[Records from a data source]
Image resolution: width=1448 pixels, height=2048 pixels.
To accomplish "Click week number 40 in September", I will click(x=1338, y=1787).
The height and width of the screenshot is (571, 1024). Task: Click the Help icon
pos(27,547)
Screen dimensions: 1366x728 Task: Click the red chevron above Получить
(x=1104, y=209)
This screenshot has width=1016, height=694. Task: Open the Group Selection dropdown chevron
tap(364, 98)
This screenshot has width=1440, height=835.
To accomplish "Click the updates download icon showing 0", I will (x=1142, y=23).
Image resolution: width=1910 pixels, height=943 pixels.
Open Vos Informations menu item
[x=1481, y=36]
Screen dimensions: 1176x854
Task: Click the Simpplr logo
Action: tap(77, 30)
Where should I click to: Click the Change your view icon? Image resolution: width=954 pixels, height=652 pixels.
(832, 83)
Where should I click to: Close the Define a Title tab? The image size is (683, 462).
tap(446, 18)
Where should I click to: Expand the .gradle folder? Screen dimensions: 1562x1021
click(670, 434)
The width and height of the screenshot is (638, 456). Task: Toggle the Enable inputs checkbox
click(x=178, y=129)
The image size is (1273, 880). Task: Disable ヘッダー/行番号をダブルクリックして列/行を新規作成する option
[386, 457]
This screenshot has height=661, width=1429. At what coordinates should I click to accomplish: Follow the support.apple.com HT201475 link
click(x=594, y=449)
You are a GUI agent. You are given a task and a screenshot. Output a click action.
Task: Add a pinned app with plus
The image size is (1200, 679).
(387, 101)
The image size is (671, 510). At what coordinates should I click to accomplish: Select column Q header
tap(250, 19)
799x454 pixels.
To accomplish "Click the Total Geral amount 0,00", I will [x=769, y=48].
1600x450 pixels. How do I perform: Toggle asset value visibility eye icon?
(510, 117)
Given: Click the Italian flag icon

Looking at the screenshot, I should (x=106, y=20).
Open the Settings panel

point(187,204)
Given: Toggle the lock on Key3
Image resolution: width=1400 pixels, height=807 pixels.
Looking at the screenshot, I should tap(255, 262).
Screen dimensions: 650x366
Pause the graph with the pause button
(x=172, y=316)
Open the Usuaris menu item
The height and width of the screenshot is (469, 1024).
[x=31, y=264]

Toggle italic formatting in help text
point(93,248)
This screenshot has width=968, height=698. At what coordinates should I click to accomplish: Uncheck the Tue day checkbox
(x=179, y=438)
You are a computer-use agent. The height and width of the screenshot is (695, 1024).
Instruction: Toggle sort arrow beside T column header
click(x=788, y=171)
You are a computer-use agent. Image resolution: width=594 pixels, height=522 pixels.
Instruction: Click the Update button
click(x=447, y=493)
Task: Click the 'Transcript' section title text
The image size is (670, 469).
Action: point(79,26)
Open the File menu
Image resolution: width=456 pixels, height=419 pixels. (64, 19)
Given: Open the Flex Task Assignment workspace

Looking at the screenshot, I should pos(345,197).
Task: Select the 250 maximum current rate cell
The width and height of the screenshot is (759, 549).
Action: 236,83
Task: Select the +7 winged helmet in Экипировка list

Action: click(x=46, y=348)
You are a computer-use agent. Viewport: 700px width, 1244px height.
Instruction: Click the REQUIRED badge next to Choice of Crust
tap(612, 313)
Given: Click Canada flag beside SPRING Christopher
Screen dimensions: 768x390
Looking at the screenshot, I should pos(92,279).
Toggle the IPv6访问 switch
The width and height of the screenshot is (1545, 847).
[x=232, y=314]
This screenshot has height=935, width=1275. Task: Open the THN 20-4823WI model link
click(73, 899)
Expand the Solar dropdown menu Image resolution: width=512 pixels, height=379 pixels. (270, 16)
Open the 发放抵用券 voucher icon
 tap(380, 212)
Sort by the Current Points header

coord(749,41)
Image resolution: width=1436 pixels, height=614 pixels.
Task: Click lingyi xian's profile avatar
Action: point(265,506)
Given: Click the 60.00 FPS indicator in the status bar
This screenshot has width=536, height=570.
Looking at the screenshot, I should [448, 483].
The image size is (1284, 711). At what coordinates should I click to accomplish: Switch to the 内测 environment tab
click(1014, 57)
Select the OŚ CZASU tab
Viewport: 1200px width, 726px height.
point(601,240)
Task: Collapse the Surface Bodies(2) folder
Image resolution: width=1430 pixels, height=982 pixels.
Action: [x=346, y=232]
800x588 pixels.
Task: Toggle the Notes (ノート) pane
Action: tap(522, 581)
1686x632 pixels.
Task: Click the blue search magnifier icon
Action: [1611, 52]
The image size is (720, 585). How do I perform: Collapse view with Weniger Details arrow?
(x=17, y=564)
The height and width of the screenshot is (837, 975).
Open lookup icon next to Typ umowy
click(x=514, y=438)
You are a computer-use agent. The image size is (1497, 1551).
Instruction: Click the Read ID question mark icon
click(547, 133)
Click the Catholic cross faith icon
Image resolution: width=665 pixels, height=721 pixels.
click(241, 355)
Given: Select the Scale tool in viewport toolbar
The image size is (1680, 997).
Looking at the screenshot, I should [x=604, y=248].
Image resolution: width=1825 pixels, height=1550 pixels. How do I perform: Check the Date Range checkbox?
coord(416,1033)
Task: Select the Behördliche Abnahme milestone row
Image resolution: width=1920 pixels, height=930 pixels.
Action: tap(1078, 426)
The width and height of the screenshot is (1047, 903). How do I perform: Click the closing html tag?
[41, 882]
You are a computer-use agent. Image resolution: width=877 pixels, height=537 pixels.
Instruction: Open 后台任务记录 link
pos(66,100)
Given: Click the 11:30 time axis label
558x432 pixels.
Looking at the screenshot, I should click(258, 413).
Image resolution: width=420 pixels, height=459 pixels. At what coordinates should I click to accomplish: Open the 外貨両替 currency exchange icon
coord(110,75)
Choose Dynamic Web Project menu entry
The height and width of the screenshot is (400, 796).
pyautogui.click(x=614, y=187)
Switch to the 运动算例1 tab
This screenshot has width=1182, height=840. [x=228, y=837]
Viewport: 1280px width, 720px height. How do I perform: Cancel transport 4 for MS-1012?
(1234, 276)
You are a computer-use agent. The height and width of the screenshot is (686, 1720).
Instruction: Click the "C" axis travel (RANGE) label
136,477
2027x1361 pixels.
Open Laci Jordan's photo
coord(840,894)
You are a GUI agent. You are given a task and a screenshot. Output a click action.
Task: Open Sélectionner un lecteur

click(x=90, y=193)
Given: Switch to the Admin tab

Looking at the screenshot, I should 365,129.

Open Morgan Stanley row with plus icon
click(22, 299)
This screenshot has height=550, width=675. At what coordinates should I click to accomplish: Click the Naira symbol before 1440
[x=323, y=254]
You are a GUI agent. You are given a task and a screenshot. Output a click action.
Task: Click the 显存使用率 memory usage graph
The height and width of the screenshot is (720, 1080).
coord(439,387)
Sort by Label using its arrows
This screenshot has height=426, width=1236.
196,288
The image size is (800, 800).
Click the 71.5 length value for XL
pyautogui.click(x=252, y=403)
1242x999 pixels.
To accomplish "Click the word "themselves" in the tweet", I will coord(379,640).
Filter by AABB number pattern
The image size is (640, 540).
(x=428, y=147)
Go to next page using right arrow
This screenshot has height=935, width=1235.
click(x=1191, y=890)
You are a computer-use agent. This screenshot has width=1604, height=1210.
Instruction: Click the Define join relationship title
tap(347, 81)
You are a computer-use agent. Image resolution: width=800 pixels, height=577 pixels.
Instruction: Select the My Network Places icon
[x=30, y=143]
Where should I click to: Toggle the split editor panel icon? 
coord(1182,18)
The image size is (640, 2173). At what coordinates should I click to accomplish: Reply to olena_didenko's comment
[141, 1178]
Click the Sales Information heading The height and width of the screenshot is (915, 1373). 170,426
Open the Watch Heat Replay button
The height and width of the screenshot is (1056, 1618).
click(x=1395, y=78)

Your task
Wherever "using" appears in a line of the entries, copy that line.

Answer space
Sort by Label using its arrows
Go to next page using right arrow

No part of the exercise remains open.